As more states implement shutdowns in an effort to limit COVID-19’s reach, auto insurance providers run the risk of declines in insurance claims.
J. Robert Hunter, Consumer Federation insurance director, and Birny Birnbaum, Center for Economic Justice director, wrote a letter asking the state insurance commissioners to “direct insurance carriers to offer premium offset payments.”
“We write to urge you to direct auto insurers in your state to provide premium offset payments to policyholders whose driving has been affected by COVID-19---specifically, for those policyholders whose miles driven has declined and will continue to remain lower than anticipated at the time of policy rating for the foreseeable future,” a portion of the letter reads.
According to the letter, millions are sheltering in place or have significantly reduced their driving, which leads to consumers being having to pay unreasonable and excessive premiums based on outdated estimates of miles driven.
The letter also highlighted how premium offset payments provide relief while retaining the insurers’ ability to “snap back” to prior pricing when mileage returns to the levels the current rates are based.
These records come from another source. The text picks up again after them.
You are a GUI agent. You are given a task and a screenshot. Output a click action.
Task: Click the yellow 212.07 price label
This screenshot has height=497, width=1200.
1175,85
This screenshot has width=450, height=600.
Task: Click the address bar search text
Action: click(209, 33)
“All insurers, directly or indirectly, use some measure of miles driven to determine rates, so the actions to contain COVID-19 will result in savings to the system that can be quantified and returned to American consumers,” a portion of the letter reads. “The annual mileage on which their auto insurance premium is based has suddenly and dramatically become incorrect. If a policy was rated based on commuting to work, then anyone who is staying home and only driving to the market for supplies is paying a premium that is now excessive.”